BEGIN

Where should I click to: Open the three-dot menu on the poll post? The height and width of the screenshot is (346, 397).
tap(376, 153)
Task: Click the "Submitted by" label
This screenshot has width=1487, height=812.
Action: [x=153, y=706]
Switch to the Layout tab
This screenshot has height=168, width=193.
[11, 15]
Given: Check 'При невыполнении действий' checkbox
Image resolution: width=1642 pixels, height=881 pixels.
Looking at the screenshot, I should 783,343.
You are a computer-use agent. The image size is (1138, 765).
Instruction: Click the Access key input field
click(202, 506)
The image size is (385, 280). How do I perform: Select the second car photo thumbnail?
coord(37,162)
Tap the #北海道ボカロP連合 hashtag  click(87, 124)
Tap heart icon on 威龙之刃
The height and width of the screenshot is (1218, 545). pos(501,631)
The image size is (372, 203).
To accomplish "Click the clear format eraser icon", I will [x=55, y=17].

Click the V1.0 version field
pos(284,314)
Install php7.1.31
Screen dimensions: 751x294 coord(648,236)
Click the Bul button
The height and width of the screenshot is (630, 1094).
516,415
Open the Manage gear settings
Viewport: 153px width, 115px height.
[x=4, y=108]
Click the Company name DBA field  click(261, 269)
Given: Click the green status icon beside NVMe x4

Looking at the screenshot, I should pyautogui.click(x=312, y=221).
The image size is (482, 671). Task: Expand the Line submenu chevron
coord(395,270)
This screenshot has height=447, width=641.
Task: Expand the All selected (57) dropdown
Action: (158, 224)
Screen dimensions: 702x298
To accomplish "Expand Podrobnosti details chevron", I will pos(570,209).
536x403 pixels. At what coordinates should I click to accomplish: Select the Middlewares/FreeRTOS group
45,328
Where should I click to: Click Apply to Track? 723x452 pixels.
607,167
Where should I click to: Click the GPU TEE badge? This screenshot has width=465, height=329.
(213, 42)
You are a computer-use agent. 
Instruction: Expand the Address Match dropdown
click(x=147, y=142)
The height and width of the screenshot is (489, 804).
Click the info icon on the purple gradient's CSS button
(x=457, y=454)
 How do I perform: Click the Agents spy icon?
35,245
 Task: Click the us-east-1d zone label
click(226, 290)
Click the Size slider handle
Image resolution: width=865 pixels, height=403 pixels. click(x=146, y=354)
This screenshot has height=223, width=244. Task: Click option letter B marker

END

● **YOUR ASSIGNMENT**
Return every entry verbatim.

● **EXERCISE SOLUTION**
Where should I click to: Open the three-dot menu on the poll post? The height and width of the screenshot is (346, 397).
tap(376, 153)
Task: Click the "Submitted by" label
This screenshot has width=1487, height=812.
Action: [x=153, y=706]
Switch to the Layout tab
This screenshot has height=168, width=193.
[11, 15]
Given: Check 'При невыполнении действий' checkbox
Image resolution: width=1642 pixels, height=881 pixels.
Looking at the screenshot, I should 783,343.
You are a computer-use agent. The image size is (1138, 765).
Instruction: Click the Access key input field
click(202, 506)
The image size is (385, 280). How do I perform: Select the second car photo thumbnail?
coord(37,162)
Tap the #北海道ボカロP連合 hashtag  click(87, 124)
Tap heart icon on 威龙之刃
The height and width of the screenshot is (1218, 545). pos(501,631)
The image size is (372, 203).
To accomplish "Click the clear format eraser icon", I will [x=55, y=17].

Click the V1.0 version field
pos(284,314)
Install php7.1.31
Screen dimensions: 751x294 coord(648,236)
Click the Bul button
The height and width of the screenshot is (630, 1094).
516,415
Open the Manage gear settings
Viewport: 153px width, 115px height.
[x=4, y=108]
Click the Company name DBA field  click(261, 269)
Given: Click the green status icon beside NVMe x4

Looking at the screenshot, I should pyautogui.click(x=312, y=221).
The image size is (482, 671). Task: Expand the Line submenu chevron
coord(395,270)
This screenshot has height=447, width=641.
Task: Expand the All selected (57) dropdown
Action: (158, 224)
Screen dimensions: 702x298
To accomplish "Expand Podrobnosti details chevron", I will pos(570,209).
536x403 pixels. At what coordinates should I click to accomplish: Select the Middlewares/FreeRTOS group
45,328
Where should I click to: Click Apply to Track? 723x452 pixels.
607,167
Where should I click to: Click the GPU TEE badge? This screenshot has width=465, height=329.
(213, 42)
You are a computer-use agent. 
Instruction: Expand the Address Match dropdown
click(x=147, y=142)
The height and width of the screenshot is (489, 804).
Click the info icon on the purple gradient's CSS button
(x=457, y=454)
 How do I perform: Click the Agents spy icon?
35,245
 Task: Click the us-east-1d zone label
click(226, 290)
Click the Size slider handle
Image resolution: width=865 pixels, height=403 pixels. click(x=146, y=354)
This screenshot has height=223, width=244. Task: Click option letter B marker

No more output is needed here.